Question about hard drive structure...

I was just reading something about how hard drives store information.
Apparently, data is stored by magnetizing a series of concentric circles called tracks. Each track is track is divided into a number of equal sized wedge-shaped regions called sectors. Each sector, throughout the disc holds the same amount of data, usually 512 bytes.
So you can imagine a disc, with a bunch of rings, and a bunch of lines radiating from the center to divide the rings into sectors.
The thing that gets me is, in order to have each sector hold the same amount of data, the bytes have to be more closely packed together in the center than at the edge!?:dubious:
Would it not be better to maximize the storage capacity by packing them just as close throughout the disc and increasing the sector size as you get closer to the edge?
Or is it so much easier to process the data if each sector is the same size that storage efficiency takes a back seat?

Storing gobs of data is fine, but it’s also important to be able to access the data at a consistent speed.

http://www.ntfs.com/hard-disk-basics.htm

This used to be how disk drives were built. But not for quite some time. As noted above such a design makes the control electronics a lot easier to build - since all the timing is the same. Modern drives will record a constant data density and vary the timing to compensate. However this makes the control systems much messier, and disks much harder to describe. You still have tracks, but a varying number of sectors per track. There is a fiction maintained about sectors per track. Older file systems and disk controllers had the old idea of disk layout built into them. So you may find yourself having to fabricate a disk geometry specification. This usually ends up with the real number of tracks, and a number of sectors per track that results in a capacity that is correct for the disk. But it remains a fiction.

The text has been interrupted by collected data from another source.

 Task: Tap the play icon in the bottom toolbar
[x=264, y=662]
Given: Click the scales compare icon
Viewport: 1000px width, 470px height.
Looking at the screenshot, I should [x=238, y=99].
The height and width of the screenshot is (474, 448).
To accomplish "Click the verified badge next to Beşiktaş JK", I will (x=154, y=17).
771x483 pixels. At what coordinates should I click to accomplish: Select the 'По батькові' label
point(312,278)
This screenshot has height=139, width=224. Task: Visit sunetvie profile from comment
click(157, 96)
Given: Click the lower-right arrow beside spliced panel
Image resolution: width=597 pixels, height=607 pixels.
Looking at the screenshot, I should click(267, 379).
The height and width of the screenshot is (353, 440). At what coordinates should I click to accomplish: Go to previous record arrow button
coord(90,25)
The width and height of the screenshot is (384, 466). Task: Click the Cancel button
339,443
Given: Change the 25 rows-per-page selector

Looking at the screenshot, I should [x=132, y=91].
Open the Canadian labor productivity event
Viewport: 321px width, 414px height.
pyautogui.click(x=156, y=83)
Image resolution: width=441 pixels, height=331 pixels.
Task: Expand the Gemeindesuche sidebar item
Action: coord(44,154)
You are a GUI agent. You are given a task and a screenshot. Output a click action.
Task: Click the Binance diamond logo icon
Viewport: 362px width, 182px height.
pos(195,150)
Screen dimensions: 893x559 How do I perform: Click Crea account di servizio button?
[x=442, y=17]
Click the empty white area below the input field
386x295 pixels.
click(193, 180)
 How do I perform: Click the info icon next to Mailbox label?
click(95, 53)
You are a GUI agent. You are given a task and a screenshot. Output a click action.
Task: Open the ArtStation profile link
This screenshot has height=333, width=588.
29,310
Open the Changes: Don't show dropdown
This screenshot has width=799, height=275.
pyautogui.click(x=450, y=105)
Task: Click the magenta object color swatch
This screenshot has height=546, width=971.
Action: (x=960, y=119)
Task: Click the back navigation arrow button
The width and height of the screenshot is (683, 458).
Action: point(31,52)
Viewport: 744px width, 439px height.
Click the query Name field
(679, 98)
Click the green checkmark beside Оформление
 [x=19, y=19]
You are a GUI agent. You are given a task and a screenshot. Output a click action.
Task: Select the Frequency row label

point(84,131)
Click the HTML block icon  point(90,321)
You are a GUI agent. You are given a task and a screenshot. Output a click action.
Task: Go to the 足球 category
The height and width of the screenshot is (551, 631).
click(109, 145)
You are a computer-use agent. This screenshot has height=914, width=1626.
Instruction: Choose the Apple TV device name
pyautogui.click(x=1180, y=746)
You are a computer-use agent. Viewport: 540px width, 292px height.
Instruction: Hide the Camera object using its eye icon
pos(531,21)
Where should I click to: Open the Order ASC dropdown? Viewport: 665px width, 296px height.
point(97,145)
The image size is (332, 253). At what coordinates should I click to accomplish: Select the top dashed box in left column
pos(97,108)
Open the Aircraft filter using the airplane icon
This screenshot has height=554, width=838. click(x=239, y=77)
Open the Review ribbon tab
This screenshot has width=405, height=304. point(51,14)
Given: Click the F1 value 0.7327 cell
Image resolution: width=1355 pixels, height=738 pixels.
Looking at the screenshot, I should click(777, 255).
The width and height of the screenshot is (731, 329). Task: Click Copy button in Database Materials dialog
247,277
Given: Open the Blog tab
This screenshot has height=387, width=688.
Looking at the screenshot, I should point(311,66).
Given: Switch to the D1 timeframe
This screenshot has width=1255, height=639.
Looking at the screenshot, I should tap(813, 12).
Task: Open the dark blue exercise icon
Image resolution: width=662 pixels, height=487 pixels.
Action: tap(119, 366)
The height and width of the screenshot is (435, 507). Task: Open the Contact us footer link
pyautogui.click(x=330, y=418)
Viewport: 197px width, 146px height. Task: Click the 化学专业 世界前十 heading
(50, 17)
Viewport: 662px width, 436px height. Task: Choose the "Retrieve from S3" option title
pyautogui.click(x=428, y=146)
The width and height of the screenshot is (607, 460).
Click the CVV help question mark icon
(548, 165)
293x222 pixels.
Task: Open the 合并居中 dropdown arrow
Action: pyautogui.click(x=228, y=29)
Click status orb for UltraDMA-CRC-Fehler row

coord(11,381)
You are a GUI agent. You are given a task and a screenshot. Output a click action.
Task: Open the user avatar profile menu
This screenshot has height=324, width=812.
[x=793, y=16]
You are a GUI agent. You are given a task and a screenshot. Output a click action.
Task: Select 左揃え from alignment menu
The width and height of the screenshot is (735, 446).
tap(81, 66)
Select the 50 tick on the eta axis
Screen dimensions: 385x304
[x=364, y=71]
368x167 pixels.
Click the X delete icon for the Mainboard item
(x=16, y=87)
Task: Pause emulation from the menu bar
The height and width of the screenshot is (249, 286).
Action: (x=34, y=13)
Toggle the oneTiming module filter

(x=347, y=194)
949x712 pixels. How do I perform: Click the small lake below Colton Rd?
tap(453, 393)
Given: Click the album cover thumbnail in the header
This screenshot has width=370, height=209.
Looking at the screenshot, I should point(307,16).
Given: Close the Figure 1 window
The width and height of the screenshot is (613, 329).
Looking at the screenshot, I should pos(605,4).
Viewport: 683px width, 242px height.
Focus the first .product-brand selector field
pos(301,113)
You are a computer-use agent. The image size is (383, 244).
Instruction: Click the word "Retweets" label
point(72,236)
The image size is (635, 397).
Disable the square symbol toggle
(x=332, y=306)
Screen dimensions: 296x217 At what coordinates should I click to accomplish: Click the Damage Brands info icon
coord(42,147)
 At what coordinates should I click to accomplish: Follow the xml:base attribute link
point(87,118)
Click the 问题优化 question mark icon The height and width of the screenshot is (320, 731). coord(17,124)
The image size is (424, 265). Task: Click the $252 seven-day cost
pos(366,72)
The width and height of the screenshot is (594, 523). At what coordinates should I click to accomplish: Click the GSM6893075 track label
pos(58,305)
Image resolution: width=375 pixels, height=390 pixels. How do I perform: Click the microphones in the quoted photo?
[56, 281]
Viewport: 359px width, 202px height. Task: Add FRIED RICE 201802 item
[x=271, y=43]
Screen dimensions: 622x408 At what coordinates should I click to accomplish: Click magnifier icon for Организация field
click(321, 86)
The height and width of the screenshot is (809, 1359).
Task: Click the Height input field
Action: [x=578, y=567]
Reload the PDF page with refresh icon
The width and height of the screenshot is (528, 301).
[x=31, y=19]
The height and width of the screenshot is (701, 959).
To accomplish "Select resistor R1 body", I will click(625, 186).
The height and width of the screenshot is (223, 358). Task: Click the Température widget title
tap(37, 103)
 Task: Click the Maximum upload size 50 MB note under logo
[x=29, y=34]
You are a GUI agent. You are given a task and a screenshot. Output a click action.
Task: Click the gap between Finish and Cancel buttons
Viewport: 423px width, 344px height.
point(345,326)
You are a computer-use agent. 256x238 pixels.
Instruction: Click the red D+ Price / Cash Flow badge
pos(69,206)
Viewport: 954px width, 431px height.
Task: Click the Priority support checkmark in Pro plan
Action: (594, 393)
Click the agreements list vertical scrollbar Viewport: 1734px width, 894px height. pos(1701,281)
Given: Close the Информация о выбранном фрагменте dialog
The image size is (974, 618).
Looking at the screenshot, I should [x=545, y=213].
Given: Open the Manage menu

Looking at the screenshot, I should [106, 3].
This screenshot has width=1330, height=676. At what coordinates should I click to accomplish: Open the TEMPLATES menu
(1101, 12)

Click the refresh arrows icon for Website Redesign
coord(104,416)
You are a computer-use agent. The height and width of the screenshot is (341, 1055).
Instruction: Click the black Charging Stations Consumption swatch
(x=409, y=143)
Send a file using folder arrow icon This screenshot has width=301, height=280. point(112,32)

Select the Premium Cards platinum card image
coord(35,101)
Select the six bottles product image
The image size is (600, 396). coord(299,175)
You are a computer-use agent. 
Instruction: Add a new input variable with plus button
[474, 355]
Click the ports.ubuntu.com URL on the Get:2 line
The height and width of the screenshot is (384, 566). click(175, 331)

Ok, I never considered the consistent speed issue. Makes more sense to me now. Thanks :slight_smile:

Francis, are you saying that modern drives do in fact store data in the same density over the whole disk and just slow down to read the outer tracks?
I think I understand what you mean about the “fiction”. Are you saying that the software expects the old uniformly sized sectors and we come up with specifications describing the disk as it would be if it were the old design so that the software can control the hardware properly? If I have misunderstood, please clarify.

They can’t slow down the disk - but the drive electronics are now sufficiently flexible that they can cope with sychronising to data coming off the disk surface across a reasonably wide (say 2:1) range of data rates. And can also sychronise approriately to write data. You have the idea of the fictional description spot on. However it isn’t so much that the software can control the hardware properly, just that the software feels happy in its little cocoon. Other parts of the operating system will simply turn the specification back in to a linear space of blocks. It used to be that you asked the disk for platter, track, sector. Now you just ask for a block, where block numbers start at zero and run to the end of the disk.

Disk manufactures are remarkably reticent to tell you much about what really goes on inside a disk drive nowadays.

They don’t slow down, they just know the difference between the inner and outer tracks and can read the sectors even though there are more or less sectors per revolution near the edges.

I believe that would be “more”.

I haven’t disected a drive recently, but when I did, the number of sectors was not constant from center to edge. However, the interfacing software was set up to translate from actual to virtual locations and vice-versa so older drivers and opsys could handle it without a serious modification.

And, how could you tell this by dissecting a drive? Can you see magnetic domains?

No. I mean disecting the software. If you have access to a translation table, you can see how the physical is mapped to the virtual.